Job A
Answer these about the bicycle forum thread:
(i) What head badge is riveted onto the bike?
(ii) Which parts of the bike does the first post say look like Elgin?
(iii) What website does dave the wave say to search the archives of?
Job B
Can you quote the bicycle forum thread from "# help answer" down to "wave (Oct 22, 2013)"?
Job C
How would the bicycle forum thread continue from where it stops?

Selected passage
==*==

# help answer questions on this bike



## M & M cycle (Oct 22, 2013)

Hi, this is a bike my 16 year old Son recently picked up, can anybody tell us the year, what the correct grips and seat would look like and where can we find a rear fender bracket and rivets for this type bike, it was purchased from the original owner, nice original paint,it has a J C Higgins head badge riveted on, the tank and rear hub look like Elgin but we don't know much about either, its one of his favorites and we want some more info and would like to find a correct seat and grips, thanks for your help, M & M


----------



## dave the wave (Oct 22, 2013)

go to nostalgic.net and search the archives.you will find the correct parts and such for all the bikes you to put together to sell on ebay.with "your 16yr. old son"isn't that your business anyway?this is a form for collectors "not to pump you guys for info to improve my ebay sales." i believe this is one of your recent sale.    http://www.ebay.com/itm/370889455597...84.m1438.l2648    that was very well done.I am all for teaching the yungens' how to become succsessfull in life by teaching them to sell on ebay.but,this is a collectors forum for bike collectors NOT A PUMP YOU GUYS FOR INFO TO BOOST MY EBAY SALES. aren't you the guy who is ebayer Luke5.4 ? eagle lake MN. ? who use the sales pitch "MY 16 yr. old sons bike" ?


----------



## M & M cycle (Oct 22, 2013)

==*==

Material shown
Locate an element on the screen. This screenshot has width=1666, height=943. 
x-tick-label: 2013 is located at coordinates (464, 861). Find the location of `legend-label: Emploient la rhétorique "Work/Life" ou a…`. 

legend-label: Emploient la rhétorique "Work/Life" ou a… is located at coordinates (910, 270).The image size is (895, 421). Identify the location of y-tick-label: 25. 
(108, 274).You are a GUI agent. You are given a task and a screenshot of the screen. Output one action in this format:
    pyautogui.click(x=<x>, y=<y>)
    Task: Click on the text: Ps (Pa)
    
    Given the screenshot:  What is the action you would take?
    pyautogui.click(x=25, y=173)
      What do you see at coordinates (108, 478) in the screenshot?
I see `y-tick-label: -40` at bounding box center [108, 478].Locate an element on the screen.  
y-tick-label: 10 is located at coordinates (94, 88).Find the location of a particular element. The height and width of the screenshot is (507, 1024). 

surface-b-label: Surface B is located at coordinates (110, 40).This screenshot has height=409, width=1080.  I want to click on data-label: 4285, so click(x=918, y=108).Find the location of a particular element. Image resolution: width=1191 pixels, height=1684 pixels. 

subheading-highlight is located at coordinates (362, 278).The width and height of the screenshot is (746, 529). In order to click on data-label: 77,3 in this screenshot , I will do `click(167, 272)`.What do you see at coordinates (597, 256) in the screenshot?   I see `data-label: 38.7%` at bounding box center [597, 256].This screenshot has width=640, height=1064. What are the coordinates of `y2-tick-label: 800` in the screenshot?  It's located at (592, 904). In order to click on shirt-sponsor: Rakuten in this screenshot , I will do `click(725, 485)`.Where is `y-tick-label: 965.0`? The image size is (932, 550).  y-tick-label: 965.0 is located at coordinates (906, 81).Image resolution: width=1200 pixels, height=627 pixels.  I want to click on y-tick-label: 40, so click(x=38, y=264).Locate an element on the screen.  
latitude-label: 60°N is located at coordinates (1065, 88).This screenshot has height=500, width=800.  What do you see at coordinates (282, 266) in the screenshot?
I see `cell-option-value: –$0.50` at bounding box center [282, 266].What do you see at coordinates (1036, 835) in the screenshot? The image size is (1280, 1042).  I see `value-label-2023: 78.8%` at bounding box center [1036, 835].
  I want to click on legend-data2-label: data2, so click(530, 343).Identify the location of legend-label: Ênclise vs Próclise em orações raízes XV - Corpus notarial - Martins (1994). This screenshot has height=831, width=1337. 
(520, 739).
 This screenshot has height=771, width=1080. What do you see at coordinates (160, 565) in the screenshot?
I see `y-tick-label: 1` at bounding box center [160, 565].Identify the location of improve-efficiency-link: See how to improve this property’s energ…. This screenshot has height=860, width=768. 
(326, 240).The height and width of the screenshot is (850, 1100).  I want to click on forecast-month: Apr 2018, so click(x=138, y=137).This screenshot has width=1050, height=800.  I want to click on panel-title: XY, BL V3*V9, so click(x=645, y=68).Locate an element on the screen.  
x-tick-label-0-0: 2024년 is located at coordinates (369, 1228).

==*==

Task output A
(i) A J C Higgins head badge.
(ii) The tank and the rear hub.
(iii) nostalgic.net

Task output B
# help answer questions on this bike



## M & M cycle (Oct 22, 2013)

Hi, this is a bike my 16 year old Son recently picked up, can anybody tell us the year, what the correct grips and seat would look like and where can we find a rear fender bracket and rivets for this type bike, it was purchased from the original owner, nice original paint,it has a J C Higgins head badge riveted on, the tank and rear hub look like Elgin but we don't know much about either, its one of his favorites and we want some more info and would like to find a correct seat and grips, thanks for your help, M & M


----------



## dave the wave (Oct 22, 2013)

Task output C
*thanks*

yes we do sell on ebay but we also collect, my Son has been collecting for 3 years, he is always trying to upgrade his collection, he buys and sells as do most collectors, we are all searching for better rides, this is a bike he plans on keeping and would appreciate any info, he has sold a bunch of bikes and bike parts on the bay,as time goes on we both have grown fond of them and each have a few keepers, we live on the sakata trail and ride it regulary , I respect your opinion but could do with out the negative comments, Mark and Michael


----------



## HIGGINSFOREVER (Oct 22, 2013)

dave the wave said:


> go to nostalgic.net and search the archives.you will find the correct parts and such for all the bikes you to put together to sell on ebay.with "your 16yr. old son"isn't that your business anyway?this is a form for collectors "not to pump you guys for info to improve my ebay sales." i believe this is one of your recent sale.    http://www.ebay.com/itm/370889455597...84.m1438.l2648    that was very well done.I am all for teaching the yungens' how to become succsessfull in life by teaching them to sell on ebay.but,this is a collectors forum for bike collectors NOT A PUMP YOU GUYS FOR INFO TO BOOST MY EBAY SALES. aren't you the guy who is ebayer Luke5.4 ? eagle lake MN. ? who use the sales pitch "MY 16 yr. old sons bike" ?




What dave the wave said.


----------



## dave the wave (Oct 22, 2013)

you were on here before awhile back.why did you register under another name?  i believe this is the bike you came on with asking for info.  	***** VINTAGE SHELBY FLYING CLOUD 28" BICYCLE,OLD ANTIQUE BIKE *****	U


----------



## dave the wave (Oct 22, 2013)

don't get me wrong.new collectors are always welcome on the cabe.we just don't like to be used for one's personal gain.


----------



## dave the wave (Oct 22, 2013)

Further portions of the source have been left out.